|Home | About | Journals | Submit | Contact Us | Français|
Harmonized typing of bacteria and easy identification of locally or internationally circulating clones are essential for epidemiological surveillance and disease control. For Mycobacterium tuberculosis complex (MTBC) species, multi-locus variable number tandem repeat analysis (MLVA) targeting mycobacterial interspersed repetitive units (MIRU) has been internationally adopted as the new standard, portable, reproducible and discriminatory typing method. However, no specialized bioinformatics web tools are available for analysing MLVA data in combination with other, complementary typing data. Therefore, we have developed the web application MIRU-VNTRplus (http://www.miru-vntrplus.org). This freely accessible service allows users to analyse genotyping data of their strains alone or in comparison with a reference database of strains representing the major MTBC lineages. Analysis and comparisons of genotypes can be based on MLVA-, spoligotype-, large sequence polymorphism and single nucleotide polymorphism data, or on a weighted combination of these markers. Tools for data exploration include search for similar strains, creation of phylogenetic and minimum spanning trees and mapping of geographic information. To facilitate scientific communication, an expanding genotype nomenclature (MLVA MtbC15-9 type) that can be queried via a web- or a SOAP-interface has been implemented. An extensive documentation guides users through all application functions.

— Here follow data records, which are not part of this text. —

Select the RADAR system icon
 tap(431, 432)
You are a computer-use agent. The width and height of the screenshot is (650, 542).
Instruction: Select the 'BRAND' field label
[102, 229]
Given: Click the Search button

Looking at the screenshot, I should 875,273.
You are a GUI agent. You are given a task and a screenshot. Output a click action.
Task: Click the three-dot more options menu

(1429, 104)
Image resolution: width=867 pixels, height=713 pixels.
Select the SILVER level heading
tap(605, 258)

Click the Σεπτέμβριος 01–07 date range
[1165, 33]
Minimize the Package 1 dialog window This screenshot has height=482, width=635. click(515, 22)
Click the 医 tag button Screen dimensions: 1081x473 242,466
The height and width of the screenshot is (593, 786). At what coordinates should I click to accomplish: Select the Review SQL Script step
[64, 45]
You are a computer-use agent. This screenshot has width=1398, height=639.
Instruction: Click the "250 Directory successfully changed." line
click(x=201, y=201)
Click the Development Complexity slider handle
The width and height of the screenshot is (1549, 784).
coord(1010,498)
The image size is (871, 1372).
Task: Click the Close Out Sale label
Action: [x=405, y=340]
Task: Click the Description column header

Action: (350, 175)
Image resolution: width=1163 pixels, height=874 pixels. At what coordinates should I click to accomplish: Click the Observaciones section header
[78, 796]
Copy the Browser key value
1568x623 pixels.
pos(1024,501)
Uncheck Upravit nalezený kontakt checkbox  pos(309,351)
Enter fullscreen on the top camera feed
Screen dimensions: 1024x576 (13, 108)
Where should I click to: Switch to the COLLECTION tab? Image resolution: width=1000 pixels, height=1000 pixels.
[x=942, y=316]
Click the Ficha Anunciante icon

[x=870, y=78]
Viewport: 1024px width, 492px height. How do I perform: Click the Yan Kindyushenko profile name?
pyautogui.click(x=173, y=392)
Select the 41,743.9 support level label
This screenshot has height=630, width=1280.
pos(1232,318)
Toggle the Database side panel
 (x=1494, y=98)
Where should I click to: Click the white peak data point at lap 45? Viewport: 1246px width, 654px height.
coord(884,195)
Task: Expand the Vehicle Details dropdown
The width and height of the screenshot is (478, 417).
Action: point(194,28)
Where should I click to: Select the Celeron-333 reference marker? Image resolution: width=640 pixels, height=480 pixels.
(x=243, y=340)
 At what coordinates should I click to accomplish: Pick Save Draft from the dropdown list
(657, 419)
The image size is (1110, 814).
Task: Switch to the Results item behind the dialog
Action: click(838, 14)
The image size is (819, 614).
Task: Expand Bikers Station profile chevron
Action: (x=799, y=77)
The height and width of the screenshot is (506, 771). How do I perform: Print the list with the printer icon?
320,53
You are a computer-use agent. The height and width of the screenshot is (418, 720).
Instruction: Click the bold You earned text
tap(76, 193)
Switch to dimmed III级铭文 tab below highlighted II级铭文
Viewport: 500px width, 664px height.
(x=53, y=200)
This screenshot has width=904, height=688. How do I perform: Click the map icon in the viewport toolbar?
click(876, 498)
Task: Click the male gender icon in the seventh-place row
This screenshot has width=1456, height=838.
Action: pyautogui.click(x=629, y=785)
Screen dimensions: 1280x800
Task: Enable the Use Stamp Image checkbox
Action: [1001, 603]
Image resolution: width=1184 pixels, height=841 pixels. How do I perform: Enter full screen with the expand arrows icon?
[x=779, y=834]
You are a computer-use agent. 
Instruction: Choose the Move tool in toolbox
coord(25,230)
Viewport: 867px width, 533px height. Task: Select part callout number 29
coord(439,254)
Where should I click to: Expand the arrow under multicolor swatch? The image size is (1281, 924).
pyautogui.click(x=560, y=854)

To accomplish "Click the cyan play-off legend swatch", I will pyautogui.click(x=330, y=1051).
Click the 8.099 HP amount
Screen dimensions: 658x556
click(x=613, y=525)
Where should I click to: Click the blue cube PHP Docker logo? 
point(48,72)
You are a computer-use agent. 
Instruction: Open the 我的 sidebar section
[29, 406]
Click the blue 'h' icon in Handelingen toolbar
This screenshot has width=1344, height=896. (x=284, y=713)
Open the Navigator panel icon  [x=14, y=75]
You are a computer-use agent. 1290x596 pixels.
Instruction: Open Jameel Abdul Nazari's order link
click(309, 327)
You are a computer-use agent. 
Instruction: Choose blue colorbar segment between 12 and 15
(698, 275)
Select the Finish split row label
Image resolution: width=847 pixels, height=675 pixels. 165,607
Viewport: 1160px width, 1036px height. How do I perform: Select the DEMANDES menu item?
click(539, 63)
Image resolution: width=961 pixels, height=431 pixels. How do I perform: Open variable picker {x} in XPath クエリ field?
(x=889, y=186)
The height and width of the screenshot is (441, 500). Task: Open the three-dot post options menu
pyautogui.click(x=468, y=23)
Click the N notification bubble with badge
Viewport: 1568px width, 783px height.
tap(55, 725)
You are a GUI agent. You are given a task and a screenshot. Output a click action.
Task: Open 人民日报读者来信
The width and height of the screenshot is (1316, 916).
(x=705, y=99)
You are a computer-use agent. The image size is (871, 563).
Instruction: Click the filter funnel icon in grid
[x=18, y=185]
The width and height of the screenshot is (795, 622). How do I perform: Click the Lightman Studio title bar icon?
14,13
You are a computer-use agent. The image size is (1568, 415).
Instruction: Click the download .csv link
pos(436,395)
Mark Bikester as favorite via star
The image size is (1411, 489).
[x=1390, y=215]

The bacteria of the Mycobacterium tuberculosis complex (MTBC) are the causative agents of tuberculosis (TB). This infectious disease is responsible for approximately 2 million deaths annually and foci of multi- and extensive drug resistance are emerging worldwide (1). Genotyping of MTBC strains empowers epidemiological surveillance and control, e.g. by permitting detection of clonal spread of multi-drug resistant strains and unsuspected outbreaks. At the clinical level, molecular typing enables identification of false positive cases due to laboratory cross-contamination and distinction between exogenous reinfection and relapse from initial infection. From a research perspective, molecular strain typing is valuable for the deciphering of the MTBC population structure and thus enabling the development of new diagnostics, vaccines or treatments (2).
The previous gold standard for MTBC genotyping—IS6110 restriction fragment length polymorphism (RFLP) typing—is laborious and time consuming and the resulting complex banding patterns make inter-laboratory comparisons difficult (3). As the MTBC gene sequence variation is low classical sequence-based typing methods such as multi-locus sequence typing, even extended to tens of genes, are only informative for the identification at genetic (sub-)lineage but not at strain level (4,5). Likewise, large sequence polymorphisms (LSP) or single nucleotide polymorphisms (SNP) elucidated MTBC genetic lineages differing in their geographical distribution immunogenicity, virulence and association with multidrug resistant TB (6–8).
However, the use of other, more variable markers is needed for a desirable finer phylogenetic classification and detection down to strain level to the advantage of public health and clinical objectives. As a portable, reproducible and discriminatory typing tool, the multi-locus variable number tandem repeat (VNTR) analysis (MLVA) targeting a number of tandem repeat loci including the mycobacterial interspersed repetitive units (MIRU) has, therefore, been internationally adopted as the new standard (9,10). Spoligotyping is often used as a rapid additional typing method to increase the discriminatory power of MIRU-VNTR typing. This method addresses the presence or absence of 43 spacers at the so-called direct repeat locus, a paradigmatic member of the family of clustered regularly interspaced short palindromic repeats (CRISPR) (11,12). In addition to their combined discriminatory power, 24-locus-based MIRU-VNTR typing and spoligotyping data are predictive of the main MTBC phylogenetic lineages, although they are somewhat less deterministic for such purposes than are LSP or sequence-based data (13,14).
Several web services containing strain collections of MLVA or spoligotyping data are available, e.g. MLVAbank or spolTools and SITVIT/SpolDB4 (15–18). Each of these web applications offers functions for simple data comparison and basic clustering for only one genotyping method. However, there was no online tool available that provided a comprehensive analysis of MTBC strains based on multiple genotyping methods and tools for directly naming new genotypes. We described recently such a system, i.e. MIRU-VNTRplus, with a focus on evaluation of a reference database that allows a robust-lineage identification based on the combination of different genotyping data (19). Here, we describe for the first time the complete functionality of MIRU-VNTRplus, including the new features minimum spanning tree (MST), geographic mapping and the nomenclature service.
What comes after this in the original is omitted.